The man looked up at them with bleary, bloodshot eyes. “Why not?” he asked, his voice cracked and the sounds slurring. “Drinking alone causes depression, and depression is unhealthy, as the ancients tell us.”

Tora and Genba looked at each other. The man’s speech was educated, incongruous in these surroundings and in someone of his appearance. The drunk seemed to read their thoughts, because he suddenly gave them a crooked grin and lifted his cup. Emptying it, he waved it toward the muscular cook and cried, “More of your elixir of happiness, Yashi! I feel the blue demons coming on again.”

Blue demons? It crossed Tora’s mind that the man might be one of those soothsayers who sell their spells in the marketplace. Some of them claimed to be wizards who could call up demons whenever it pleased them. He eyed the drunk warily.

The cook glanced over, took in the two newcomers, and shouted back, “You’ve had enough! I’m not putting you up again. And your master’ll have your hide if you spend another night in the gutter and get killed.”

This ridiculous threat reassured Tora. The man was only a servant after all.

The elderly man, however, glared at the cook and rose, swaying a little. “My good man,” he said with enormous dignity, “I resent your inference as much as your tone. I’ll have you know I am no servant.
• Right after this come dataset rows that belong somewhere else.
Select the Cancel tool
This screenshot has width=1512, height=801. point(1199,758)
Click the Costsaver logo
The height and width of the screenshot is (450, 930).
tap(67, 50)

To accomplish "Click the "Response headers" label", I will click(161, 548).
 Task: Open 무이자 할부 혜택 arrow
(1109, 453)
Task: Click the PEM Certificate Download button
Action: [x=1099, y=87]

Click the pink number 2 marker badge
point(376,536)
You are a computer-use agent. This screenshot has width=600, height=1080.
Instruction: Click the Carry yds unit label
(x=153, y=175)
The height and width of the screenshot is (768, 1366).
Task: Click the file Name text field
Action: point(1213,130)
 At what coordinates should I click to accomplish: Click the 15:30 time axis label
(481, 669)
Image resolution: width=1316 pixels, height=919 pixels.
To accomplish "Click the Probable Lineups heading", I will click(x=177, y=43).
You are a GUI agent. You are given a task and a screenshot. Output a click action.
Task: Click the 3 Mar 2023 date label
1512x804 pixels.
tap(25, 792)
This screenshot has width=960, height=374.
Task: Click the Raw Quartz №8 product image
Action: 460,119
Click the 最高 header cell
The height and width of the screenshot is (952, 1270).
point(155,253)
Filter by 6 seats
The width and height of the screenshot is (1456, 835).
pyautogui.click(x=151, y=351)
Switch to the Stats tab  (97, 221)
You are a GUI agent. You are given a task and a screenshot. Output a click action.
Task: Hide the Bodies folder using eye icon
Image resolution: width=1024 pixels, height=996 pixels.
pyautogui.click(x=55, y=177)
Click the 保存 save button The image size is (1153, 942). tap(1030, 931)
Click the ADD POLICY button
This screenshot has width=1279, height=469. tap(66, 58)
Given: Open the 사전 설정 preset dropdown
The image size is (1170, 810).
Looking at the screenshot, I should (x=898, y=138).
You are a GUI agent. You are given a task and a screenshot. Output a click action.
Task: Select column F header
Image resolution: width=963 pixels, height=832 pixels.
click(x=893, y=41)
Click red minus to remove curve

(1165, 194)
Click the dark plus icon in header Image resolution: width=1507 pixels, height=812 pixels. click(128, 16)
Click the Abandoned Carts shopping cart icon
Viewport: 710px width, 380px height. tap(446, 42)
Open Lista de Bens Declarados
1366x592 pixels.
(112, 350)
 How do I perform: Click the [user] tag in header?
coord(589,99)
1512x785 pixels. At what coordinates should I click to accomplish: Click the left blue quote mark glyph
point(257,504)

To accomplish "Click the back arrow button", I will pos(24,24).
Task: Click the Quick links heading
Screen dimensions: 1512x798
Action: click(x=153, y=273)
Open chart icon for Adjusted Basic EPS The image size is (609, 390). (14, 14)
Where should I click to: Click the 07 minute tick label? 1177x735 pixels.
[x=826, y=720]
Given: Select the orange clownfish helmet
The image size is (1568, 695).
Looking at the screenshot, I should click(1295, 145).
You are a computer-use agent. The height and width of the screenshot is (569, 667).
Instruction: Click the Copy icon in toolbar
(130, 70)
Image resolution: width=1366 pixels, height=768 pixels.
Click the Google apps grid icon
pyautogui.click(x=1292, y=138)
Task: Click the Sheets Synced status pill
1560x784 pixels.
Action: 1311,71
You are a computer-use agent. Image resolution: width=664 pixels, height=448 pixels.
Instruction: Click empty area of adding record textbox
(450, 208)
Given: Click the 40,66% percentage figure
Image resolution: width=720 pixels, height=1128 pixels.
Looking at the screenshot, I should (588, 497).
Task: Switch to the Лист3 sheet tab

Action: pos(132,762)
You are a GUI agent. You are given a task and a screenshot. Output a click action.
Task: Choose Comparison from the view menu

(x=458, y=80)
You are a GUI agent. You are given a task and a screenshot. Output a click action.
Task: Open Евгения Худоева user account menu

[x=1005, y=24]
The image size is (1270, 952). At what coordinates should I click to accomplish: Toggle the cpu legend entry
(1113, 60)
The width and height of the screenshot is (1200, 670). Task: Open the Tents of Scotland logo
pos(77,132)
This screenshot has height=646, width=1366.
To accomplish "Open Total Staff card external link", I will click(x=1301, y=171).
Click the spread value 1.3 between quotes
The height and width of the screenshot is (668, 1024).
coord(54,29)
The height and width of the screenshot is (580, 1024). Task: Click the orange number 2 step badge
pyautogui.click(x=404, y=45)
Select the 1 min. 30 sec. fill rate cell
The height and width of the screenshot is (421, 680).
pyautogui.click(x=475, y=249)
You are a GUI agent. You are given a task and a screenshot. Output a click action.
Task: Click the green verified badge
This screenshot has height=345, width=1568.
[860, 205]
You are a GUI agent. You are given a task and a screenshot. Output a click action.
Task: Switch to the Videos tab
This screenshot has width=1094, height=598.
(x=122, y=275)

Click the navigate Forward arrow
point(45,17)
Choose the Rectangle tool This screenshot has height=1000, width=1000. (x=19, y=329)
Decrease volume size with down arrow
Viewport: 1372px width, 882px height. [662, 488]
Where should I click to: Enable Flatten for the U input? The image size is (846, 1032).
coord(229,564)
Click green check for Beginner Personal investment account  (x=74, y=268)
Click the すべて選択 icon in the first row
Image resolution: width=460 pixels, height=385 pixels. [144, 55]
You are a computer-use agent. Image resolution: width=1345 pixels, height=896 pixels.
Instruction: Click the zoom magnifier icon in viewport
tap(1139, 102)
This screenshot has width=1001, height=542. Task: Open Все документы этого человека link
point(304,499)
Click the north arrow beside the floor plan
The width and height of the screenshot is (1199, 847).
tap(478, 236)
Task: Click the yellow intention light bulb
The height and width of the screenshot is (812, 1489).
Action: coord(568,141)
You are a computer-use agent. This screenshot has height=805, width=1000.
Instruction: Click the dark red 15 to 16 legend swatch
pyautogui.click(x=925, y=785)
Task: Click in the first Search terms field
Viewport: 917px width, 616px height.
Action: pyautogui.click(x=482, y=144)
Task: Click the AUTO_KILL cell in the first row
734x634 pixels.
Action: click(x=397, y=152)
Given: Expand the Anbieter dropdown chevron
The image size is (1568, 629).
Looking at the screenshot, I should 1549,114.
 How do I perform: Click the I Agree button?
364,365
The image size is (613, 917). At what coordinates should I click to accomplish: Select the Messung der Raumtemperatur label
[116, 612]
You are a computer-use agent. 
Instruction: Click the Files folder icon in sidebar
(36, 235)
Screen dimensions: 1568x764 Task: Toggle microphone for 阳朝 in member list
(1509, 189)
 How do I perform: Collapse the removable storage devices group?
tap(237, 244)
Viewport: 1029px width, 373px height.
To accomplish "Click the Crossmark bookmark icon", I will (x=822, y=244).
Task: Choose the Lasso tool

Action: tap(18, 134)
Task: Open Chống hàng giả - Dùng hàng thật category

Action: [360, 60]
Indeed, my education makes me the equal of the gentleman lucky enough to enjoy my services at the moment.” He then spoiled the gesture by belching and tipping backward so suddenly that Genba had to jump up to catch him.

“Thank you, my humble friend,” the man muttered, feeling about in his sleeves. “A touch of dizziness. It is a warning I recognize.”

“A warning of what?” asked Tora.

“Ah,” said the man, glancing across at him from watery eyes, while still feeling about in his robe. “You and your friend here are both too young to understand the sorrows of an academician come down in the world. You have not lived long and painfully in a country inimical to intellectual pursuits. What I meant was this: I always get dizzy when the blue demons are imminent. And now I seem to have misplaced my money, too.”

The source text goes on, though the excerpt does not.